• _Given text_:
>>>>

You can not select more than 25 topics Topics must start with a letter or number, can include dashes ('-') and can be up to 35 characters long.
 
 
 
 
 

1.3 KiB

Finance AI Agent — Public Eval Dataset

183 test cases for AI agents built on personal finance and portfolio management software.

Built on top of Ghostfolio — an open source wealth management platform.

Released publicly as a resource for developers building finance AI agents.

Test Categories

Category Count
Happy Path 20
Edge Cases 14
Adversarial 14
Multi-Step 13
Other 122
Total 183

How To Run

git clone https://github.com/lakshmipunukollu-ai/ghostfolio
cd ghostfolio
git checkout submission/final
pip install -r agent/requirements.txt
python -m pytest agent/evals/ -v

Test Structure

Every test in test_eval_dataset.py follows:

# TYPE: happy_path | edge_case | adversarial | multi_step
# INPUT: what is being tested
# EXPECTED: what the tool should return
# CRITERIA: the specific assertion
def test_name():
    from tools.tool_name import function_name
    result = function_name(params)

<<<<

• _What the task requires_:
Return the finance eval dataset page above verbatim, from its first line to its last.

• _Record set_:

>>>>

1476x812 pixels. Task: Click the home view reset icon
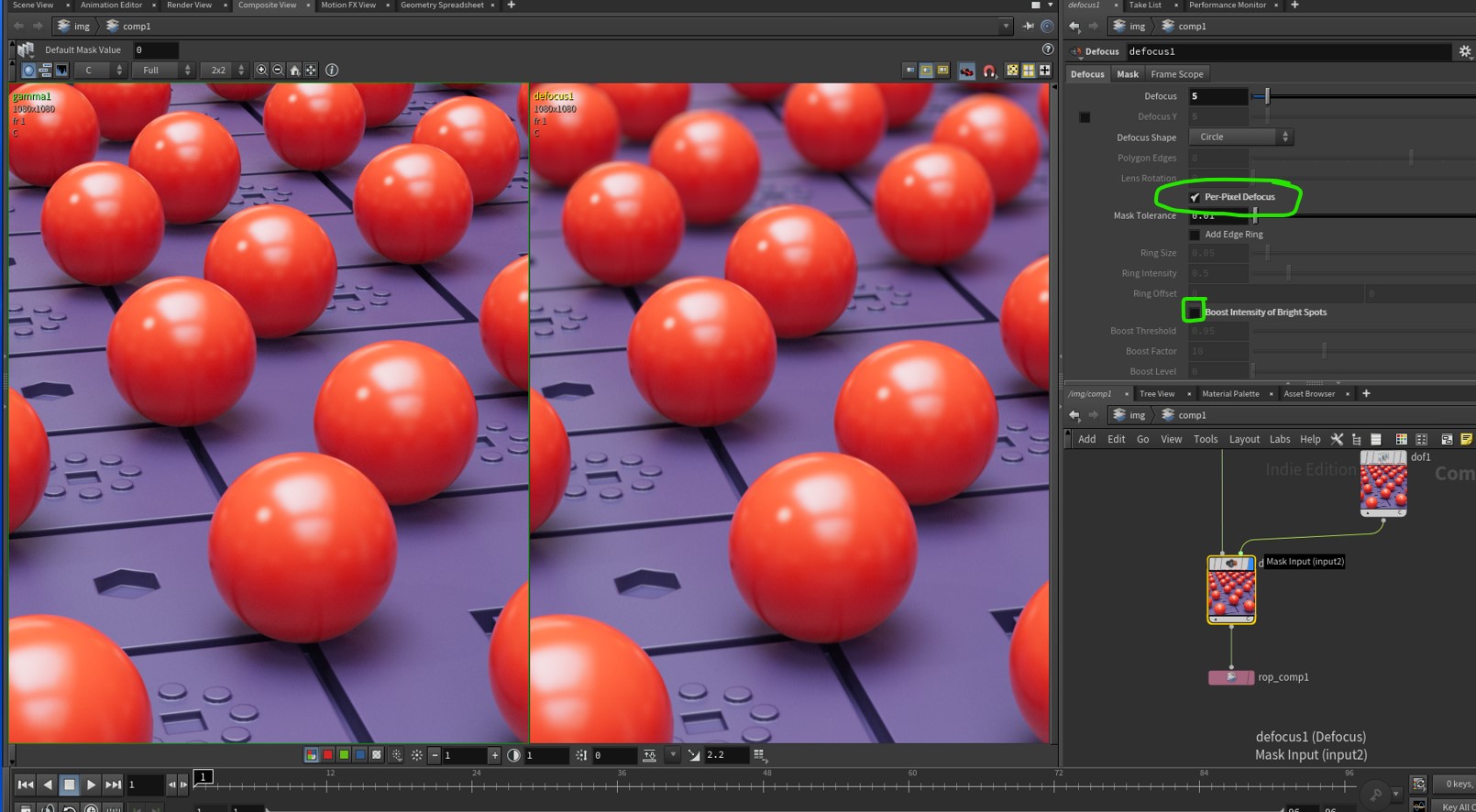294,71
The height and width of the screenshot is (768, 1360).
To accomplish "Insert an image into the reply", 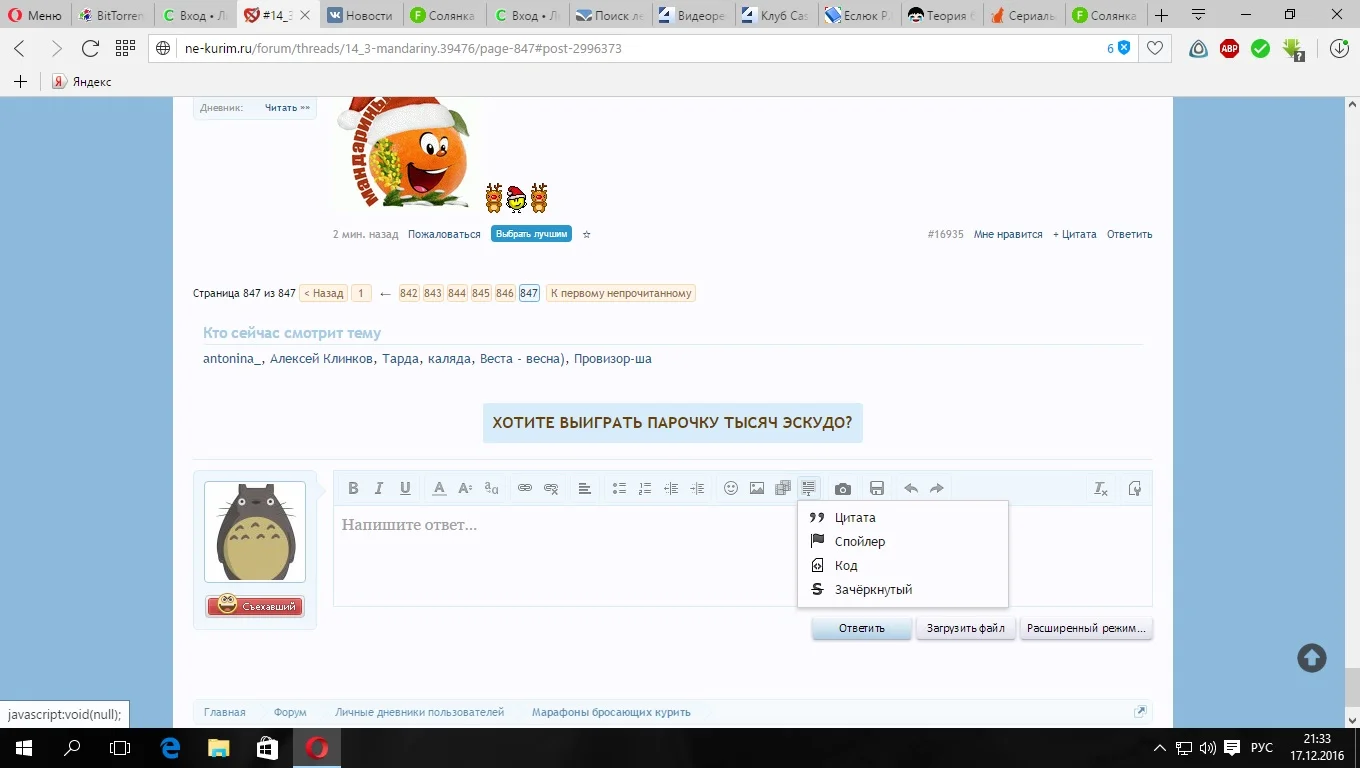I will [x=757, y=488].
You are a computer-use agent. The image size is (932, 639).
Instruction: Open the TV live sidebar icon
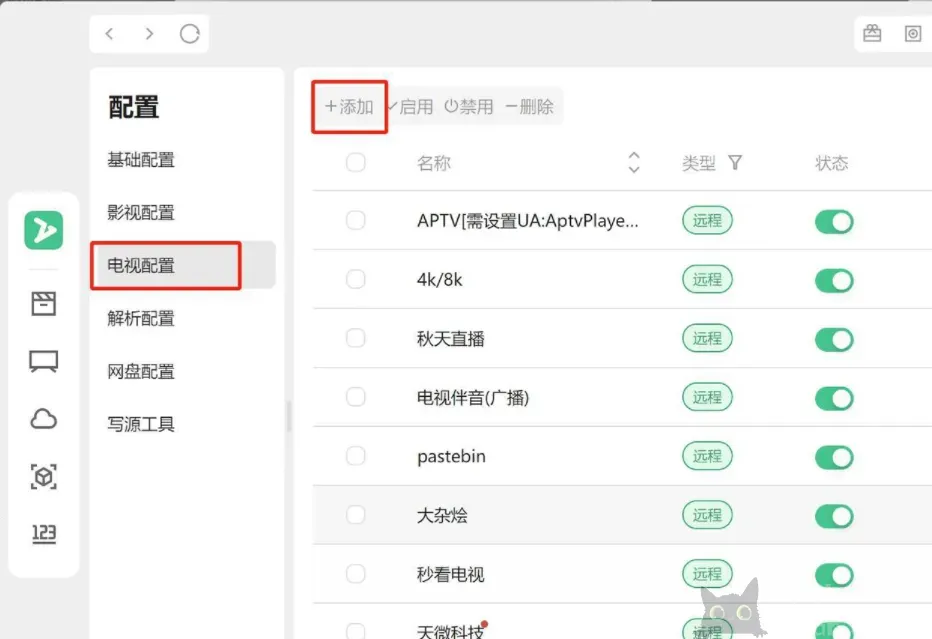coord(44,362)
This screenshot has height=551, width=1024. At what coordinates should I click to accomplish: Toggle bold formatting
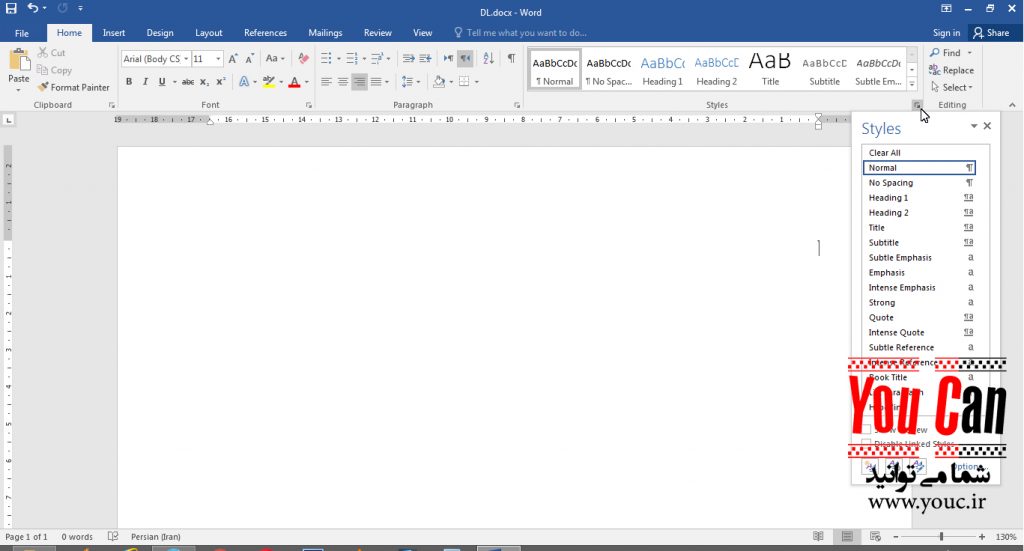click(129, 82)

<<<<

• _The reply_:
You can not select more than 25 topics Topics must start with a letter or number, can include dashes ('-') and can be up to 35 characters long.
 
 
 
 
 

1.3 KiB

Finance AI Agent — Public Eval Dataset

183 test cases for AI agents built on personal finance and portfolio management software.

Built on top of Ghostfolio — an open source wealth management platform.

Released publicly as a resource for developers building finance AI agents.

Test Categories

Category Count
Happy Path 20
Edge Cases 14
Adversarial 14
Multi-Step 13
Other 122
Total 183

How To Run

git clone https://github.com/lakshmipunukollu-ai/ghostfolio
cd ghostfolio
git checkout submission/final
pip install -r agent/requirements.txt
python -m pytest agent/evals/ -v

Test Structure

Every test in test_eval_dataset.py follows:

# TYPE: happy_path | edge_case | adversarial | multi_step
# INPUT: what is being tested
# EXPECTED: what the tool should return
# CRITERIA: the specific assertion
def test_name():
    from tools.tool_name import function_name
    result = function_name(params)